The director was Tom Laughlin, but officially the director credited was his son Frank (in 1975 he was 9).

==Release==
Due to the success of Billy Jack and The Trial of Billy Jack, Laughlin anticipated The Master Gunfighter would also be a hit and the film was accompanied with a $3.5 million marketing budget coupled with a nationwide distribution to 1,000 theaters by Laughlin's distribution company, Taylor-Laughlin Distribution Co. The film only stayed in theaters for 12 days and General Cinema Corporation withdrew exhibition for the film after Taylor-Laughlin demanded a $10,000 rental advance along with $500 per theater advertising commitment. One of Laughlin's marketing stunts involved the rental of an electric sign in Times Square attacking film critics as failed writers who couldn't make it in the movie business.

==Critical reception==
Film critic Roger Ebert was harsh in his criticism of the film, writing, "The movie opens with a long-winded narration, in a hapless attempt to orient us, but not long afterward the narrator has to break in again—we're lost already. It's all to little avail. I don't think there's any way an intelligent moviegoer could sit through this mess and accurately describe the plot afterward." Richard Eder of The New York Times wrote, "It is long, stilted, self-conscious, badly acted and boring. Apart from that, there is little to recommend it." Joseph McBride of Variety called it "[a] curious blend of amateurish plotting and slick production values," adding that "John Wayne never killed so many bad guys as Laughlin does in this film, and Errol Flynn at his most spectacular lacked the uncanny fighting skills Laughlin displays here. It's a throwback to an earlier age of swashbuckling, but the blend with contemporary bleeding heart attitudes makes the film seem hypocritical." Gene Siskel of the Chicago Tribune gave the film 1 star out of 4 and wrote, "'The Master Gunfighter' reminds me of a made-for-television movie: The story is forever being interrupted by messages from the sponsor. In this case the sponsor is Billy Jack ... every so often the action grinds to a halt when Billy-as-Gunfighter delivers a sanctimonious lecture on fidelity, honor, or racial injustice. The speeches are outrageous, funny, embarrassing, and insulting by turns." Kevin Thomas of the Los Angeles Times wrote, "Stunningly photographed by veteran Jack A. Marta, 'The Master Gunfighter,' a splendid period re-creation, is awash with striking imagery that finds beauty even in chaos—just as in a samurai movie. Sometimes young Laughlin's pacing verges on the static, but the action sequences are excitingly staged." Gary Arnold of The Washington Post wrote, "You know you're in for a long, slow evening when the picture begins with a preamble of several hundred words, recited by Burgess Meredith over shots of the sun coming up. The opening sequences set a pattern of confused, incoherent action and stilted acting that is adhered to with a kind of kamikaze devotion for the duration of the movie. By the time Laughlin rides into the sunset most of the audience will be in a coma or already back home, trying to laugh off a bad investment."

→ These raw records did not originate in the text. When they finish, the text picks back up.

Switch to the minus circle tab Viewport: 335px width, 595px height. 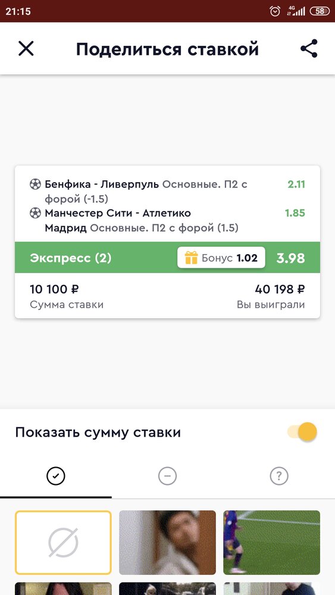[x=167, y=476]
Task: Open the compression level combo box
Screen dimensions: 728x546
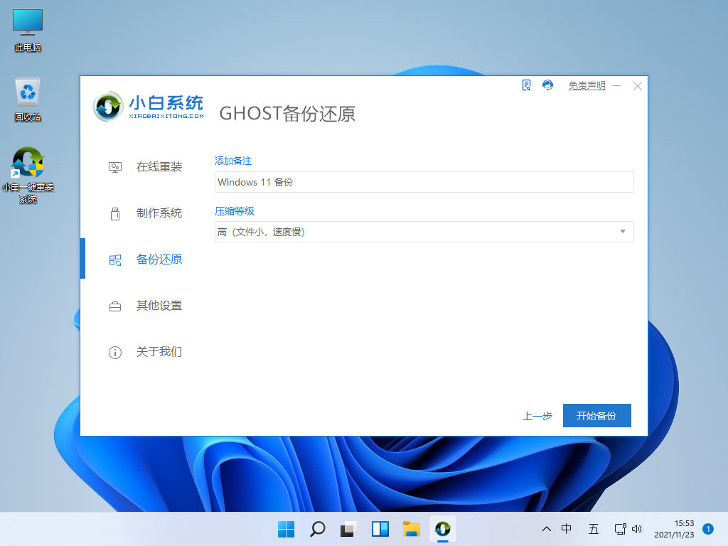Action: (x=424, y=232)
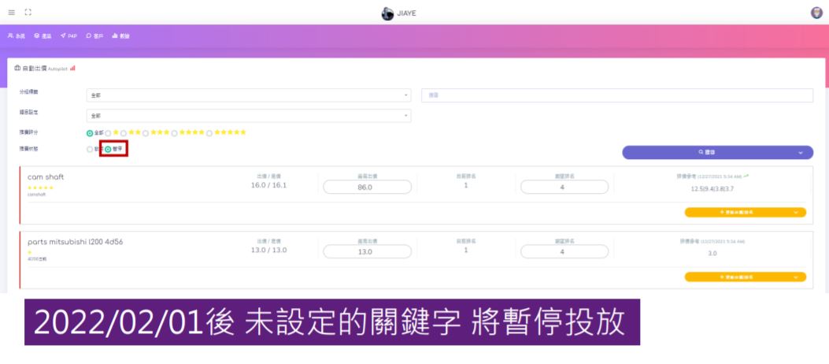Click the max bid field showing 86.0

click(x=367, y=188)
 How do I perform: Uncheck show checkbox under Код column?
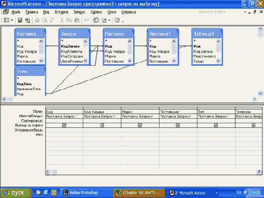click(x=64, y=125)
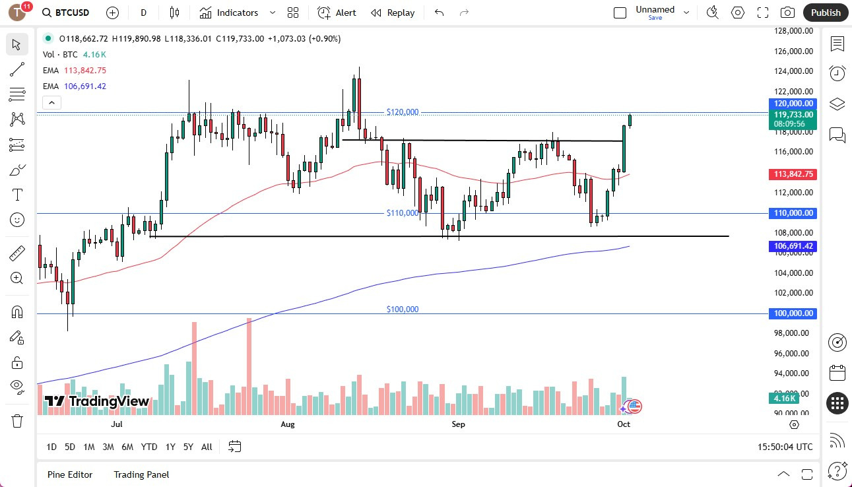The width and height of the screenshot is (852, 487).
Task: Open the economic Calendar panel
Action: (x=837, y=373)
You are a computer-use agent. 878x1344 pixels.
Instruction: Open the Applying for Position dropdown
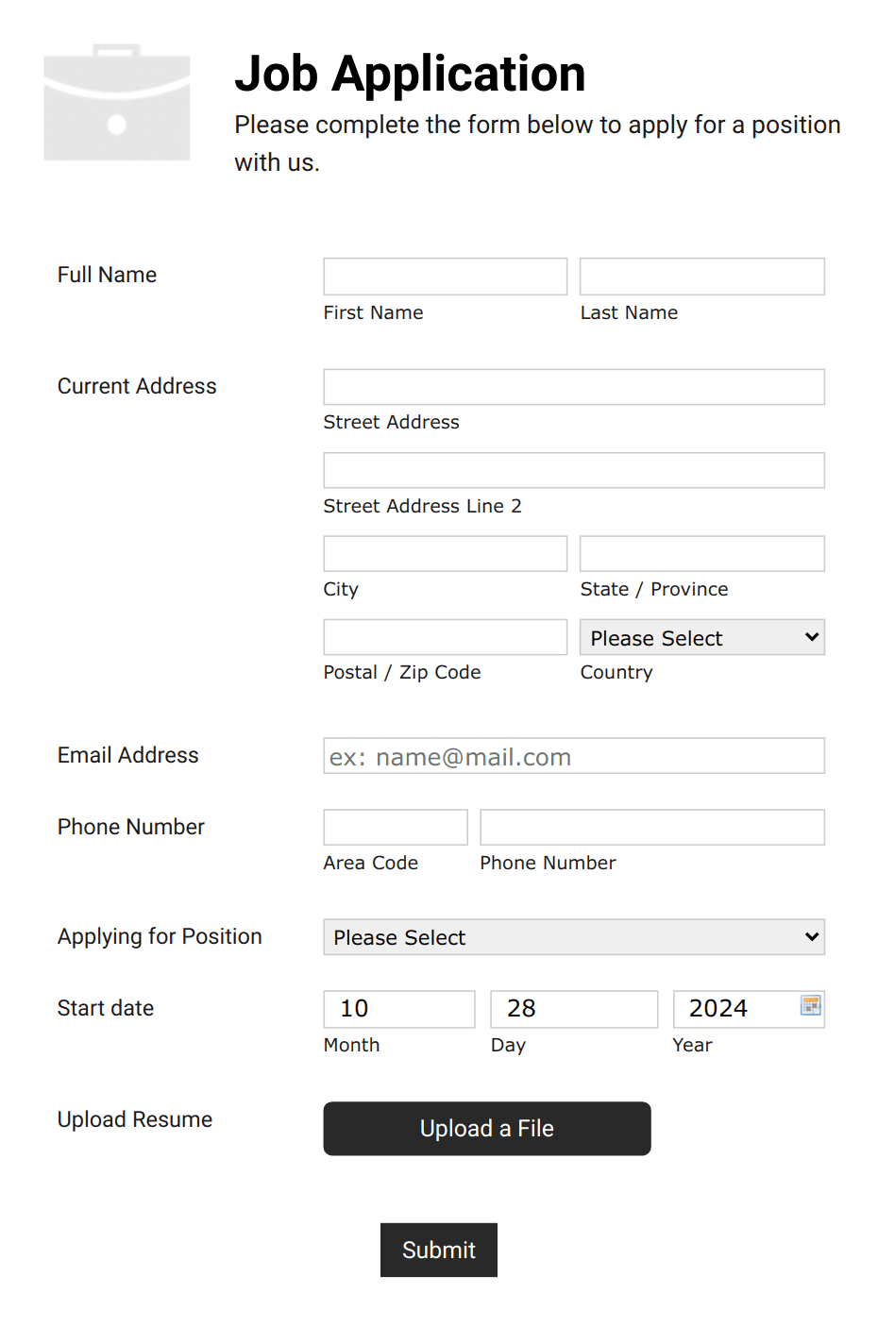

Time Out magazine was also critical, writing, "The film could have worked but for an excess of formula ingredients and muddled preachings. Adapted from a Japanese film, the transposition dubiously retains much samurai sword fighting and semi-Oriental costumes. Meanwhile, the over-mannered camerawork pays its dues to the Italian Western. In the resulting cultural hash, the plot with its strong anti-religious theme is too often disregarded."

==Filming locations==
- Monterey, California
- La Purísima Mission State Historic Park, Lompoc, California

==Awards==

===Nominations===
- Golden Globes: Best Acting Debut in a Motion Picture—Female, Barbara Carrera, 1976.